■ **TASK**: From the first line to the last, restate the data exactly, leaving out the images.

EXCERPTED RECORDS START

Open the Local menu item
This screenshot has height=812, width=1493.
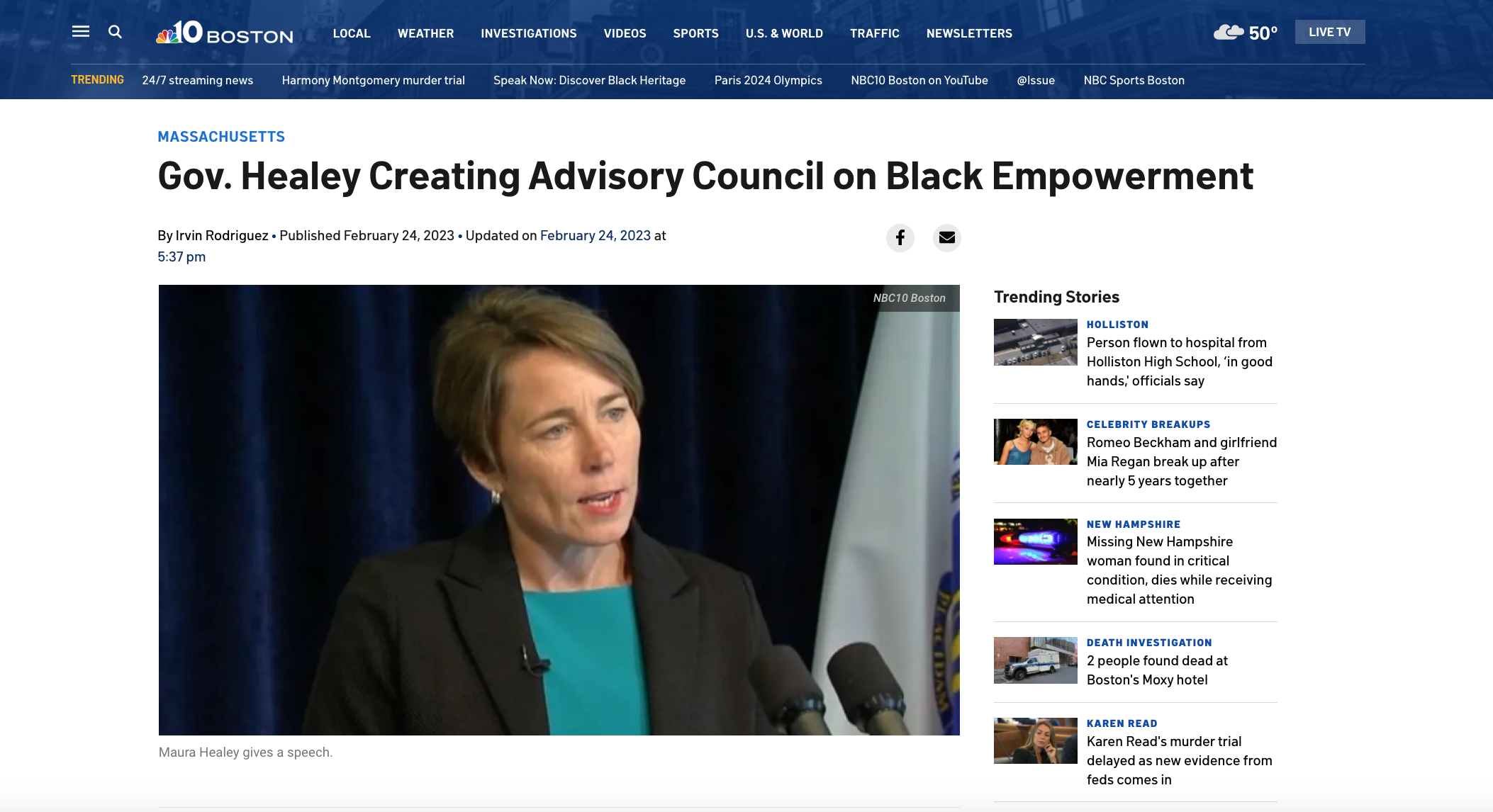click(352, 33)
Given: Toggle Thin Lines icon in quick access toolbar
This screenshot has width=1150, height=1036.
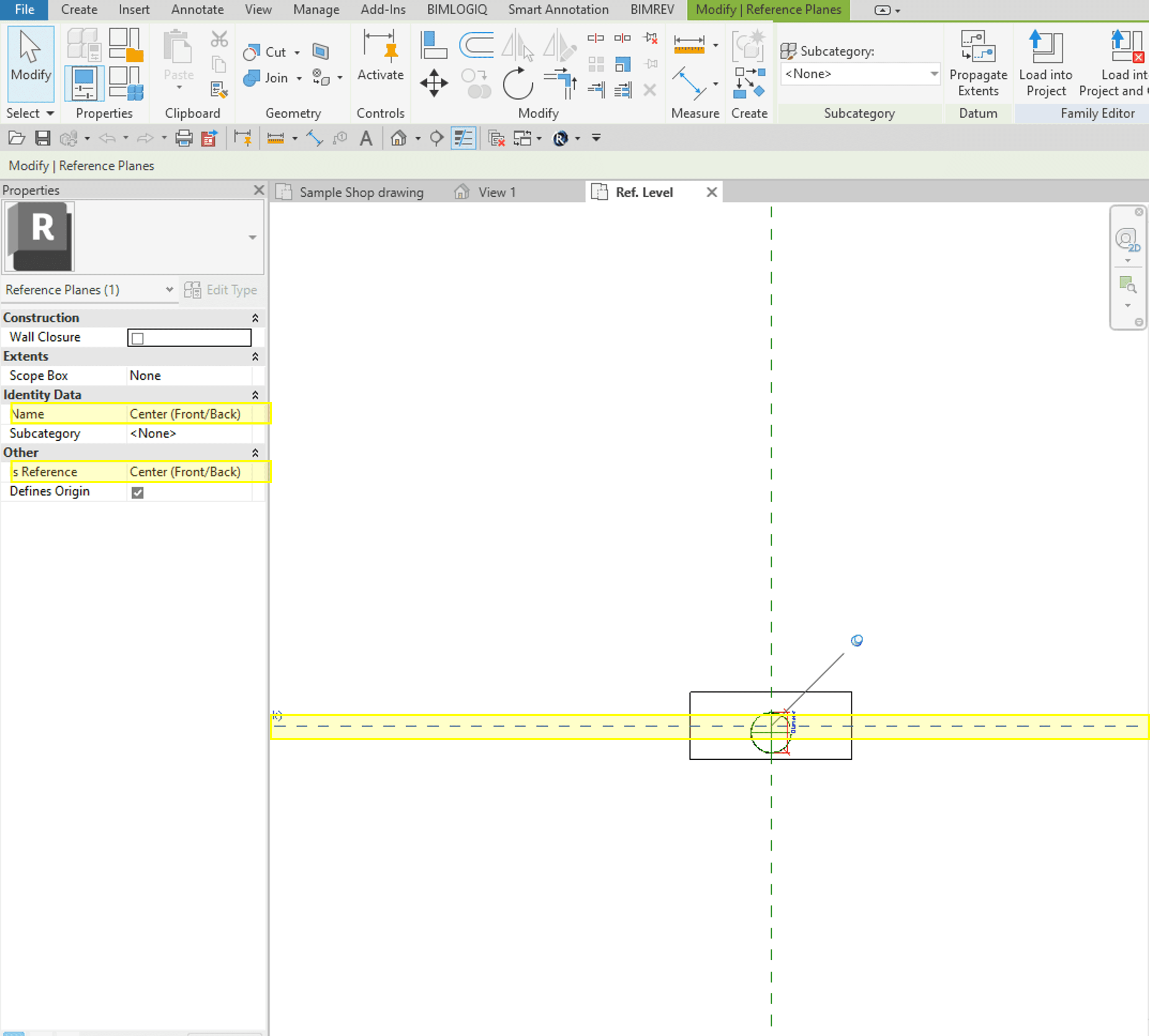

EXCERPTED RECORDS END

■ **YOUR RESPONSE**:
Open the Local menu item
This screenshot has height=812, width=1493.
click(352, 33)
Given: Toggle Thin Lines icon in quick access toolbar
This screenshot has width=1150, height=1036.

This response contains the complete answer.